Hunderttausendmal Windows
Mit schöner Regelmäßigkeit gehen Berichte über Sicherheitslücken und damit verbundene Angriffe und Datendiebstähle aus dem NIPRNET durch die US-Medien.
Die Netzwerkadministratoren der Armee haben die schwierige Aufgabe, ein weltweites, TCP/IP-basiertes Intranet zu unterhalten und abzusichern, das mehrere hunderttausend Windows-PCs und -Laptops verbindet.
Web 2.0 im Test
Wenn ein Armeeangehöriger aus der Kaserne in den Irak oder nach Afghanistan verlegt werde, müsse sein Laptop dreimal nacheinander umkonfiguriert werden, sagte Generalleutnant Sorenson dem militärischen Fachmagazin "Signal". Man arbeite daran, das zu vereinfachen, benötige aber dafür mindestens zwei bis drei Jahre.
Um die Kommunikation der Truppen im Irak zu verbessern, wurden dort "War Fighting Forums" eingerichtet - Web-2.0-Applikationen, in denen sich die Truppenteile an Ort und Stelle über taktische und technische Vorgangsweisen austauschen.
Vertragsfirmen könnten sich in diesen Foren dann über die Bedürfnisse der kämpfenden Truppe direkt informieren, so Sorensen.
Online-Banking aufgegeben
In seinem momentanen "Sieb"-Status ist das NIPRNET gerade für Web-2.0-Anwendungen nicht geeignet, die unweigerlich neue Sicherheitsrisiken mit sich bringen.
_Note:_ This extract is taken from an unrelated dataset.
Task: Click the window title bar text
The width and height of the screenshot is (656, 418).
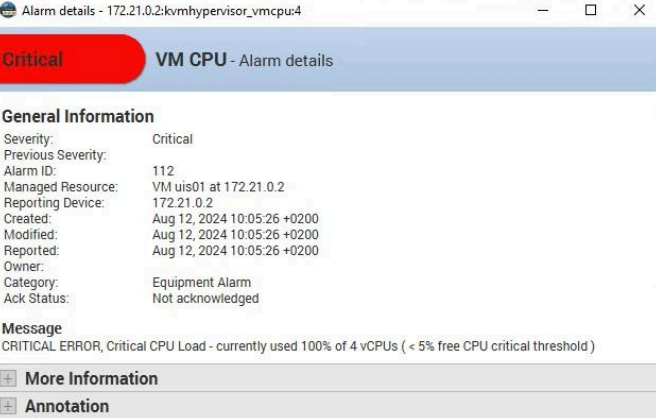Action: click(161, 10)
Leutnant Barry Hensley, Direktor des "Army Global Network Operations and Security Center", sagte dem Fachmagazin "Government Computer News" am Rande der Konferenz, angesichts des Status quo im NIPRNET habe er das Online-Banking aufgegeben.
Der Veranstalter der LandWarNet-Konferenz, die "Armed Forces Communications and Electronics Association", hat nach eigenen Angaben 19.000 Mitglieder und 17.000 assoziierte Firmen.